Complete the following:
**1)** Using the article below on Deanna McCormick's appointment, decide whether each statement agrees with it: (a) McCormick was the provost at Wabash College; (b) McCormick began her Albion job on May 21; (c) Jerry White left the College in February. Give yes or no for each, with the deciding words quoted from the article.
**2)** Retype the part of the McCormick article starting with "Deanna McCormick Named" and going on through "finance and administration.".

Quoted text:

= = =

Deanna McCormick Named Vice President for Finance and Administration

May 21, 2018

A headshot of a person.

Deanna McCormick, who has spent three decades in college finance, is Albion College’s new vice president for finance and administration.

By Chuck Carlson

A few months ago, Deanna McCormick received a phone call she hadn’t expected.

It was from an old colleague, Mauri Ditzler, with whom she had worked almost 20 years earlier when she was chief financial officer and treasurer at Wabash College in Indiana and he was the provost.

Now he was the president of Albion College and she was vice president for finance and business at the College of Wooster in Ohio.

“He said, ‘Will you talk to me about this job?’” McCormick said, adding, “I didn’t take much convincing.”

“I was looking for someone who would be excited,” Ditzler said. “I didn’t offer her the job then and she didn’t accept, but she was intrigued.”

Eventually an offer did come and McCormick accepted it. After wrapping up her final day at Wooster on May 18, she started her new job as Albion’s vice president for finance and administration on May 21.

“I’m looking for new challenges and looking for someone with an outstanding vision who wants to move it forward,” said McCormick, who has worked for 30 years as a business leader in higher education, primarily in the realm of private liberal arts colleges. “Mauri is such a visionary. He’s always 10 steps ahead of everybody else.”

For his part, Ditzler was prepared to go through a national search to find a replacement for Jerry White, who left the College in February to become chief operations officer at the Culver Academies in Indiana. That’s when he remembered McCormick.

“When I was at Wabash I’d go to her and say, ‘I need [to hire] another faculty person,’” he said. “And she’d say, ‘You’re the academic, find the person. I’m finance, I’ll figure out how to pay for it.’ She’s a big-picture person. She sees challenges and opportunities, and that’s exactly what we were looking for.”

= = =

(Dataset records)

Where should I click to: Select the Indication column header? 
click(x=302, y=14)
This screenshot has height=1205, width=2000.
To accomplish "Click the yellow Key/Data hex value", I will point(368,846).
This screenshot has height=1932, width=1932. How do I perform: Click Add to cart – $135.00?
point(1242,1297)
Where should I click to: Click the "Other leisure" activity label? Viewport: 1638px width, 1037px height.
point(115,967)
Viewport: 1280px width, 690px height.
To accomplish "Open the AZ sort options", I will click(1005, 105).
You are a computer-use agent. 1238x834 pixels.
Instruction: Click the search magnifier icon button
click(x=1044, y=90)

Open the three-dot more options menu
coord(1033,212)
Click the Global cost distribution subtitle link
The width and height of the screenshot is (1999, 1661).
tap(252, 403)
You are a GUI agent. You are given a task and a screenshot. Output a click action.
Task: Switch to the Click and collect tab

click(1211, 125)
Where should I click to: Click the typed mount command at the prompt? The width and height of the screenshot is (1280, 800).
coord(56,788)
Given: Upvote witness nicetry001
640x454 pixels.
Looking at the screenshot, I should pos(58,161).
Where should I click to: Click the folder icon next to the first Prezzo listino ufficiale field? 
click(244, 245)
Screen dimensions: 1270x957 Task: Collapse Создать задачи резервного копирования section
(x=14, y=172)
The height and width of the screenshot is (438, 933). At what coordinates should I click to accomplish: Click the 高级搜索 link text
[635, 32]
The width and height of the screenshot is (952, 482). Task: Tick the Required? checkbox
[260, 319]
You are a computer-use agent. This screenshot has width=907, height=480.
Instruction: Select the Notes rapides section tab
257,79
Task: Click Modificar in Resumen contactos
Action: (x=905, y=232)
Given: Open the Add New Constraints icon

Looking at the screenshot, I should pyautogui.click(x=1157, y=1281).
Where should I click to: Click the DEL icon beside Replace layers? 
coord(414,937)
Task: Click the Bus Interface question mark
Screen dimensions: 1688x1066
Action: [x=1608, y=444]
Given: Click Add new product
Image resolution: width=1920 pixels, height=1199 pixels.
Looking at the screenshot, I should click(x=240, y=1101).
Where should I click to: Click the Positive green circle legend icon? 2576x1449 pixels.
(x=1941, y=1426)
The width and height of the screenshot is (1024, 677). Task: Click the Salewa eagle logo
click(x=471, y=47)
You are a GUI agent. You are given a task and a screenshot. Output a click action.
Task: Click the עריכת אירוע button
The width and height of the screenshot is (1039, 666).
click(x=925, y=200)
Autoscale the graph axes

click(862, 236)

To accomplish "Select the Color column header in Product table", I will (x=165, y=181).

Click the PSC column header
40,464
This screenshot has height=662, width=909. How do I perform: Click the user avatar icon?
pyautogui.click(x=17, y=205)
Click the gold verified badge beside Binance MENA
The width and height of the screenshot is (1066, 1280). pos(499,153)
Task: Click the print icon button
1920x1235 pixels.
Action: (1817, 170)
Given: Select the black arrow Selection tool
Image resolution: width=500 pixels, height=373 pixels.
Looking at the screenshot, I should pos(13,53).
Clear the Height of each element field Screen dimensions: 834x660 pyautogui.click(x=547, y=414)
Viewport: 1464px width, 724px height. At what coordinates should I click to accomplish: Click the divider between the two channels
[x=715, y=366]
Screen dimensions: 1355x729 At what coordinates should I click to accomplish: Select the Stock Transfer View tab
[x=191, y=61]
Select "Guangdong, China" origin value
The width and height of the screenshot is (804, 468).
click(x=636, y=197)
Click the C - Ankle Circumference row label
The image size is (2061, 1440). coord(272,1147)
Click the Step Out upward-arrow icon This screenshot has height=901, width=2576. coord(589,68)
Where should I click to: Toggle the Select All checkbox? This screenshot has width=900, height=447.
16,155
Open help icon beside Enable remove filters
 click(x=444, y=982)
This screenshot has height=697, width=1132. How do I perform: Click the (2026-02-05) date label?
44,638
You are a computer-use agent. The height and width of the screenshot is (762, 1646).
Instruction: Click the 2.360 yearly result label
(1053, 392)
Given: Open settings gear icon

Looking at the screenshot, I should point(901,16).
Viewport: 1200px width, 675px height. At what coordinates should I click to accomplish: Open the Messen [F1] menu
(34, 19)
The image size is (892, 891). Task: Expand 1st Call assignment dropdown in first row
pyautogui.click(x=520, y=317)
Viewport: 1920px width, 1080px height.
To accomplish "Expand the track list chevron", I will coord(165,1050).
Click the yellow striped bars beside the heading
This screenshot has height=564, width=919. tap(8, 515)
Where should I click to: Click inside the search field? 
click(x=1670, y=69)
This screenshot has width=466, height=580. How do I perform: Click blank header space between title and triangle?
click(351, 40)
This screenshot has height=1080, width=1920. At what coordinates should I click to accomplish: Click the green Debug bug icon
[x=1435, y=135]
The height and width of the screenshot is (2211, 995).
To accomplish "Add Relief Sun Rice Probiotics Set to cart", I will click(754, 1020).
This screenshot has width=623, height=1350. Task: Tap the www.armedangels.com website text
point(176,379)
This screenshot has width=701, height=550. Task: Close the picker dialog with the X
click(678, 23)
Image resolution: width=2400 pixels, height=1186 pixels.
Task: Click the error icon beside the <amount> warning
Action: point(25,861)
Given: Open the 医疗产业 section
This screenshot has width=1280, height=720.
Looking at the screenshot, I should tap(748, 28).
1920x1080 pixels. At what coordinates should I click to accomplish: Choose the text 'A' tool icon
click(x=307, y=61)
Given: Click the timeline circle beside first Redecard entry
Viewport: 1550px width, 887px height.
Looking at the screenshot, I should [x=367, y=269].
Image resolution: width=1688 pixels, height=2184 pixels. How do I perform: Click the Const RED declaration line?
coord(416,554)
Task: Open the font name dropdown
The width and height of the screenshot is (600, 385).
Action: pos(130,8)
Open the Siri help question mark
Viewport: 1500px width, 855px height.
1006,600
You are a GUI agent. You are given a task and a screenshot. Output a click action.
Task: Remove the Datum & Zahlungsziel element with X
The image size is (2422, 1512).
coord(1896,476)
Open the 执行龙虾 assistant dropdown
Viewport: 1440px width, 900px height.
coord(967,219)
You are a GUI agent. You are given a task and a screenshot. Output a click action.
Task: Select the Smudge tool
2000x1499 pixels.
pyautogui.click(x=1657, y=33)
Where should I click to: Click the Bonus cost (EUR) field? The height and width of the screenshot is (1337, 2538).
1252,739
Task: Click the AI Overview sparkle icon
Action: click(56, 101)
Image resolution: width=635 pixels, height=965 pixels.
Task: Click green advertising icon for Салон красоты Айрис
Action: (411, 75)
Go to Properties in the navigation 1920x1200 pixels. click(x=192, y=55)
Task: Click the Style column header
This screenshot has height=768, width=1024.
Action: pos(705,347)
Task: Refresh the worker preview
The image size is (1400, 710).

= = =

Per-task outputs:
**1)**
(a) No: "when she was chief financial officer and treasurer at Wabash College in Indiana and he was the provost"
(b) Yes: "she started her new job as Albion’s vice president for finance and administration on May 21"
(c) Yes: "who left the College in February to become chief operations officer at the Culver Academies in Indiana"

**2)**
Deanna McCormick Named Vice President for Finance and Administration

May 21, 2018

A headshot of a person.

Deanna McCormick, who has spent three decades in college finance, is Albion College’s new vice president for finance and administration.